ENUNCIADO:
Responda, com base no texto sobre direitos fundamentais e proximidade com o Estado:
(a) O que acontece com a amplitude dos direitos fundamentais quando aumenta a distância entre o indivíduo e o Estado?
(b) Em quais duas situações ocorre a intensa proximidade com o Estado?
(c) Quais agentes públicos constituem exceção na primeira hipótese?

Quanto maior a distância entre o indivíduo e o Estado, maior será a amplitude dos seus direitos fundamentais, ou seja, haverá mais espaço para ser livre.

Por outro lado, quanto menor for essa distância, menor será o alcance dos seus direitos fundamentais, que poderão sofrer restrições ou, até mesmo, ficarem suspensos, enquanto o indivíduo se manter nessa situação de intensa proximidade com o Estado56.

Essa intensa proximidade com o Estado ocorre, basicamente, em duas situações: a) o sujeito, contratualmente, consentiu com essa relação de sujeição; ou b) o sujeito a isso foi obrigado, por imposição legal ou decisão judicial.

Na primeira hipótese, temos os casos dos agentes públicos, com exceção do mesário, jurado e militar em serviço obrigatório. No segundo caso, as situações dos condenados à pena privativa de liberdade ou restritiva de direitos, e as exceções anteriores.

DADOS FORNECIDOS:
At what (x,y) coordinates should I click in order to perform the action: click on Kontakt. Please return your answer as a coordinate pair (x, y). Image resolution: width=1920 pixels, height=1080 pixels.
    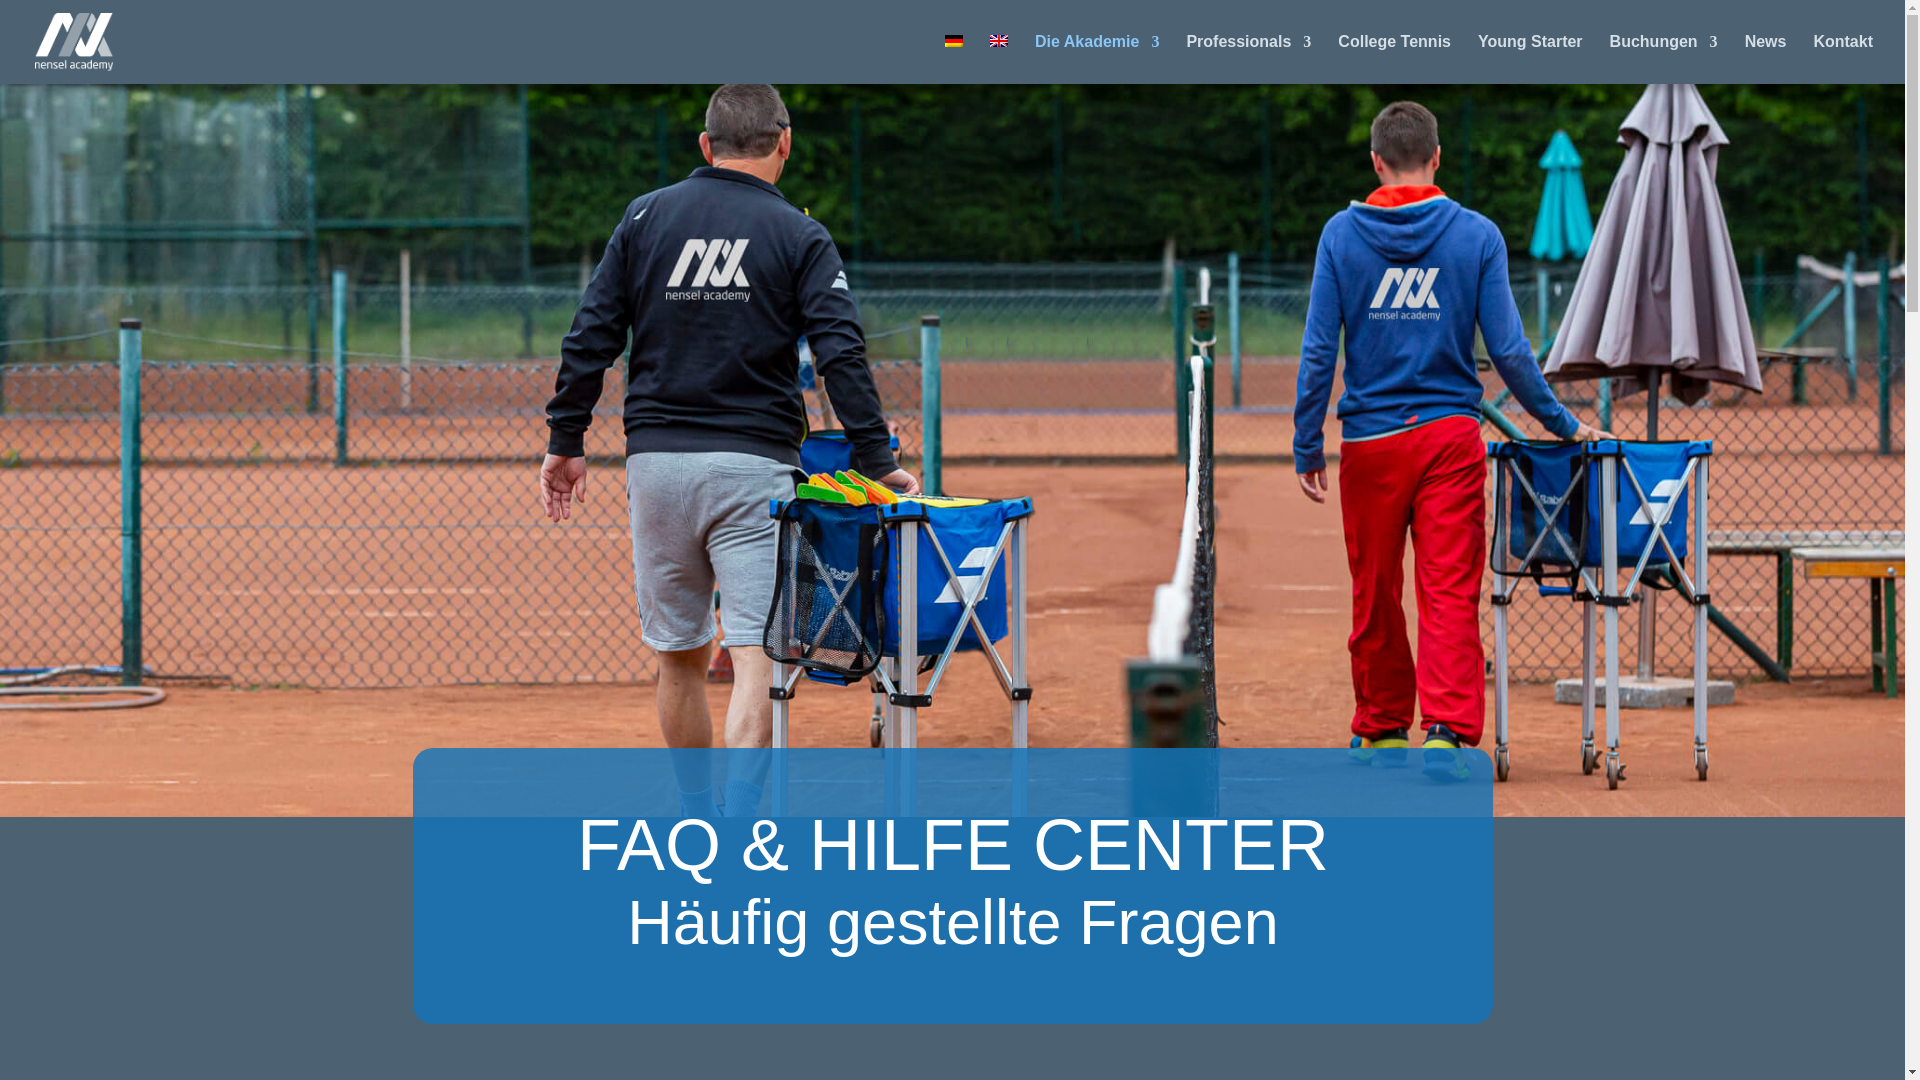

EXERCÍCIO RESOLVIDO:
(a) A amplitude dos direitos fundamentais aumenta, ou seja, há mais espaço para ser livre.
(b) Quando o sujeito consentiu contratualmente com a relação de sujeição, ou quando foi obrigado a isso por imposição legal ou decisão judicial.
(c) O mesário, o jurado e o militar em serviço obrigatório.